It’s cheaper, which is why the big soda companies started using it in the 1980s at the expense of quality, Wilder says.

“I don’t want to go out and compete with Coke or Pepsi,” he says. “I want to go out and do something that they can’t compete with me on.”

Credit: Danny Fulgencio

Enter Real Sugar Soda. That’s the company Wilder started in 2009. Because of the logo, most people think it’s called Oak Cliff Soda, and that’s fine.

That perception, in fact, is part of the concept: Craft soda made with the best ingredients possible and branded to local markets.

In our case, it’s very local. Real Sugar Soda started in Wilder’s East Kessler kitchen. It later took up in the Design District and recently moved to a much larger space in a West Dallas industrial park.

The company makes about 20 soda flavors, including ones that taste like Coke and Dr Pepper. (Don’t argue unless you’ve tried it.)

“We knew it was time for craft soda, but we knew we couldn’t get into it unless we had something close to Coke and Dr Pepper,” Wilder says.

He gives taste tests to prospective clients to prove the point.

With the new space, the company plans to start bottling its sodas. Currently Real Sugar Soda is only available on fountains at Twisted Root, Baker’s Ribs, Velvet Taco, Off-Site Kitchen and about 75 other North Texas restaurants.

“We’re growing,” Wilder says. “We can grow as fast as we can fund it.”

Wilder is a career beverage man.

He started in the business in the early 1980s with a company that pioneered the disposable bag-in-box setup that every soda fountain uses today. At that time, they were using them for juice machines in nursing homes.

After his company downsized in 2005, Wilder worked for a few other beverage companies before starting his own with cash, no loans or investors.

From 2009-13, he paid another company to manufacture the soda, Wilder says, and “it wasn’t very good.” But about three years ago, he’d raised enough money to take over manufacturing and distribution. The bubbles began to rise from there.

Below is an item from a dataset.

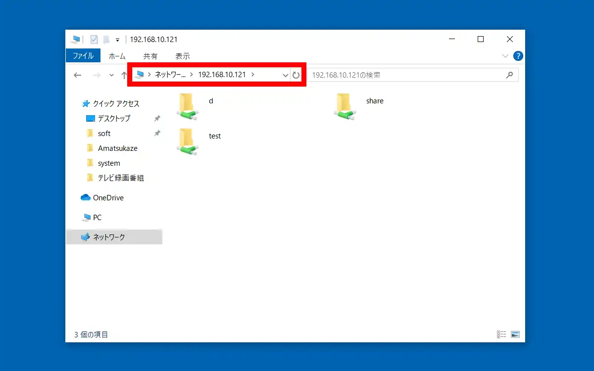Go up one folder level
Image resolution: width=594 pixels, height=371 pixels.
124,75
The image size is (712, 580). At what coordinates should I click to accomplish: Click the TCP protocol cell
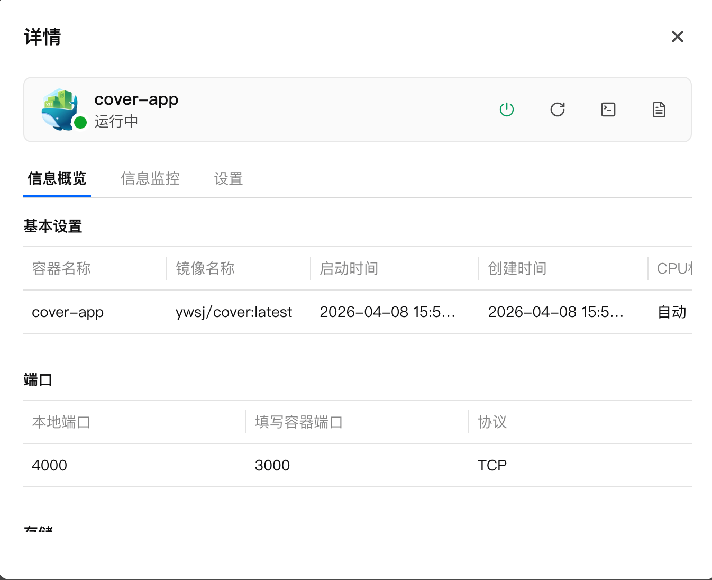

“We’ve found our niche, and we started with nothing,” he says. “We’re growing out of cash flow.”

He hired Eric Lovell, a former co-worker of Wilder who also created his own bottled soda line, Frost Creek.

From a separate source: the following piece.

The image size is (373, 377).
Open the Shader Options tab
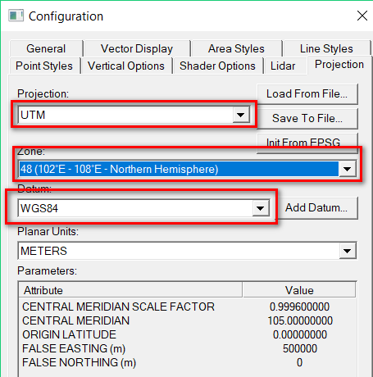[x=217, y=66]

Along with plans for bottling, expected to start this year, they’d like to move Real Sugar Soda into other markets, with logos branded to the locals. A Boulder Soda in Colorado, for example.

Wilder also plans to offer stock options to employees, which currently number about seven.

Sweet Leaf Tea, which was founded in Beaumont and is now owned by Nestle, followed a trajectory that Wilder wants to emulate. That company started in the late ’90s and grew with its largest client, Whole Foods.

Wilder has landed Velvet Taco, which has locations in Dallas, Fort Worth, Houston, Austin and Chicago. Their parent company already has funding in place to expand even further.

And although it might have a different logo, we know that all of those vendors will be serving Oak Cliff’s own Real Sugar Soda.